What we do

Our work focusses on exploring the pathophysiology underlying acute respiratory distress syndrome (ARDS) using a variety of preclinical in vitro and in vivo approaches.  Importantly, ARDS is not a disease, rather it is a complex clinical entity which may be triggered by various pathologies such as infection (either within the lungs, eg. COVID-19, or within the rest of the body, eg. sepsis) or trauma.  Fundamentally ARDS is a result of an inappropriate or overwhelming inflammatory response to such insults.  Our research is designed to understand this inflammatory response and how it subsequently leads to physiological failure of the lungs and other organs.

Why it is important

ARDS is commonly found within critically ill patients, historically associated with ~10% of all Intensive Care Unit admissions and ~23% of mechanically ventilated patients.  The importance of ARDS has been particularly highlighted recently during the COVID-19 pandemic, with up to 2/3 of severely ill patients designated as having developed ARDS, among who it is the main cause of death.  Mortality from ARDS is extremely high, ranging from 20-45%, and crucially there are very few therapeutic options aside from treating underlying infections (if present) and organ support until recovery.  These supportive treatments (eg. mechanical ventilation, extracorporeal organ support) are however not risk-free and may introduce complications of their own.
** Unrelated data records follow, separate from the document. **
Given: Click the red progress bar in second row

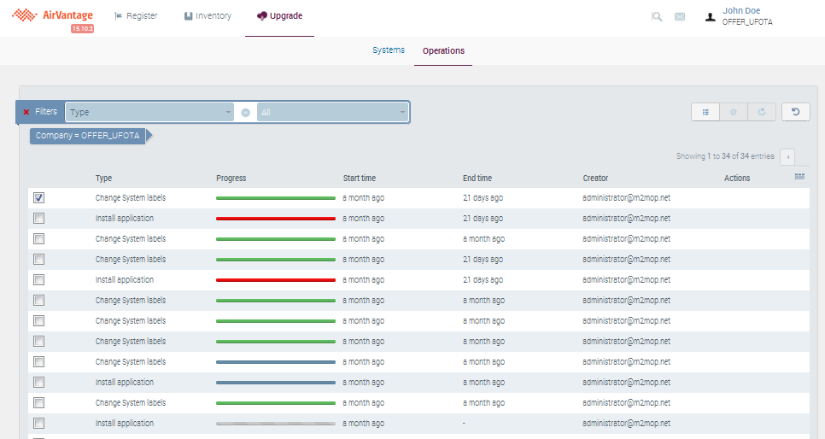Looking at the screenshot, I should [x=275, y=219].
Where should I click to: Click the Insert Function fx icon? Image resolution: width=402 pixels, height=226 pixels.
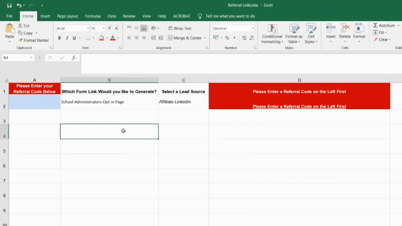click(73, 58)
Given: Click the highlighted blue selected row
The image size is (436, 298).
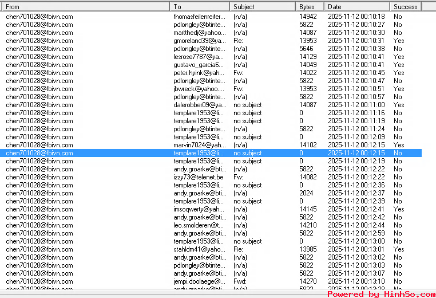Looking at the screenshot, I should [199, 153].
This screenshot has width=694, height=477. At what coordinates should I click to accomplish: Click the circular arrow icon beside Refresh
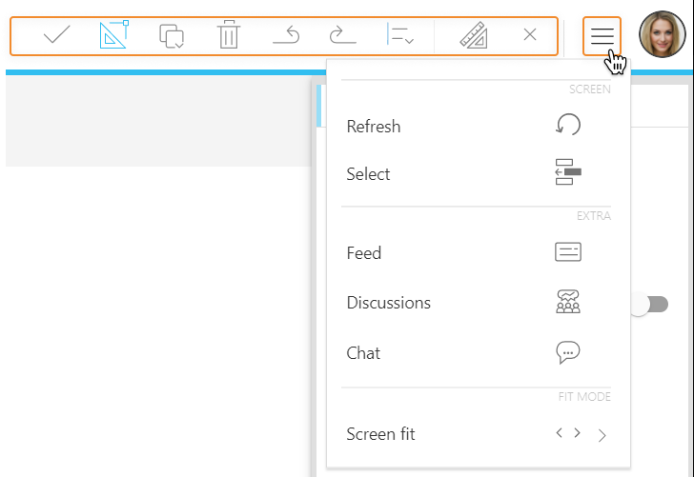568,126
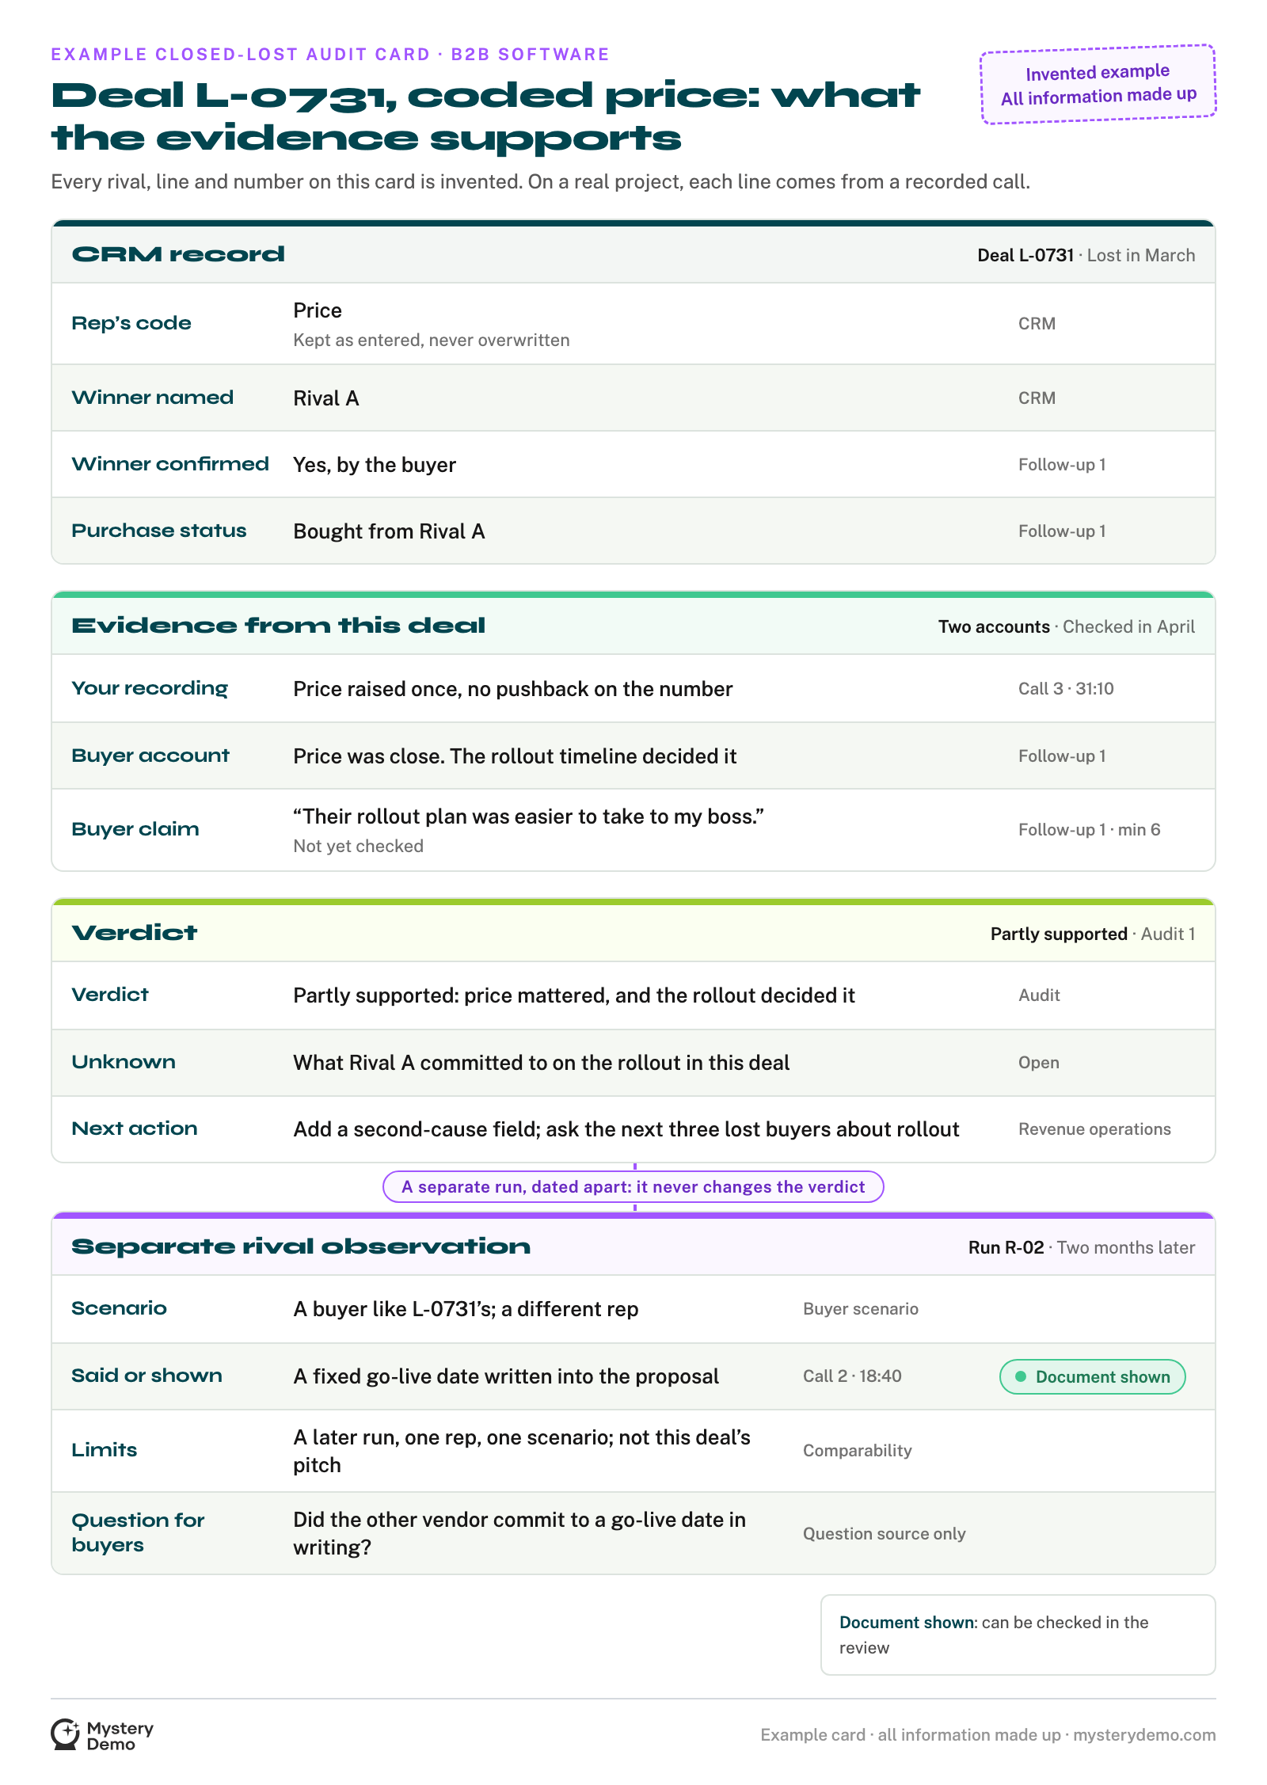
Task: Click the Rep's code row label
Action: point(131,323)
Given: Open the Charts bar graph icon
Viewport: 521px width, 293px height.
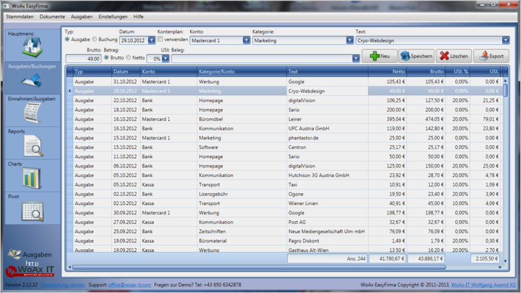Looking at the screenshot, I should point(31,178).
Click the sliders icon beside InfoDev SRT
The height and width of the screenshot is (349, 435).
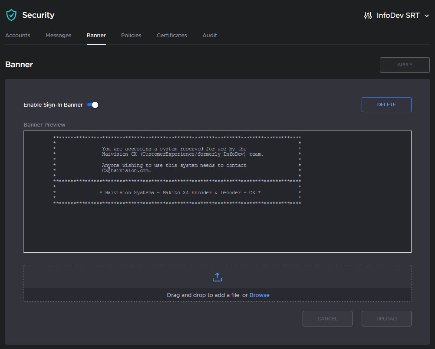[x=368, y=16]
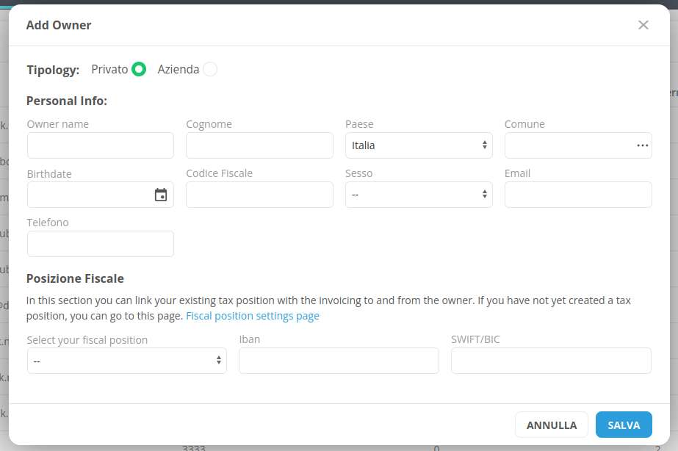Click the Birthdate date field

pos(88,195)
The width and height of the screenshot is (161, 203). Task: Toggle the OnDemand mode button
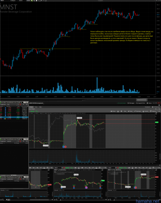[x=156, y=107]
How it can benefit patients

We believe that by utilising our range of preclinical models of injury we can better understand the biological processes underlying ARDS itself, and the iatrogenic injury that can occur during treatment.  By understanding these processes, we hope to be able to develop therapeutic strategies that can improve both mortality and quality of life among survivors.

Summary of current research

• Ventilator-induced lung injury:  While mechanical ventilation is a mainstay of treatment for patients within thin Intensive Care Unit, it can induce iatrogenic injury, known as ventilator-induced lung injury (VILI) which has a major impact on the outcome of patients. We use models of in vitro cell stretch and an internationally recognised in vivo set-up to investigate VILI, from its initiation to its consequences. 
  
  
•  Inter- and Intra-cellular signaling: Communication between cells, and signaling pathways within cells are crucial determinants in the inflammatory response during ARDS and VILI.  We have previously shown that the proinflammatory cytokine tumour necrosis factor- a has opposing effects during models of ARDS/VILI depending on which cell surface receptor it acts through.  Intriguingly it seems as though the cellular consequences of TNF receptor signaling vary depending on the nature of the initial insult, a phenomenon we are currently exploring.  We have also recently identified a new mediator of VILI named cyclophilin A.  As part of these investigations we demonstrated for the first time that cyclophilin A is dramatically increased in the lungs of ARDS patients (and as a side-note may be involved in SARS-CoV2 infectivity), indicating that this may be a potential future therapeutic target.  We are currently investigating the mechanisms by which this mediator is secreted, and whether it may play a role in long-term consequences of critical illness.
  
  
• Propagation of inflammation: One of the most interesting aspects of ARDS is that while patients enter, and remain within, ICU due to respiratory problems, they primarily die due to multiple organ failure.  The mechanisms by which this occurs remain unclear, but mechanical ventilation seems to play a crucial role.  Understanding the reasons behind this systemic propagation of injury/inflammation is a major aspect of our work, and we have recently been awarded an MRC-funded project grant to explore a possible novel mechanism.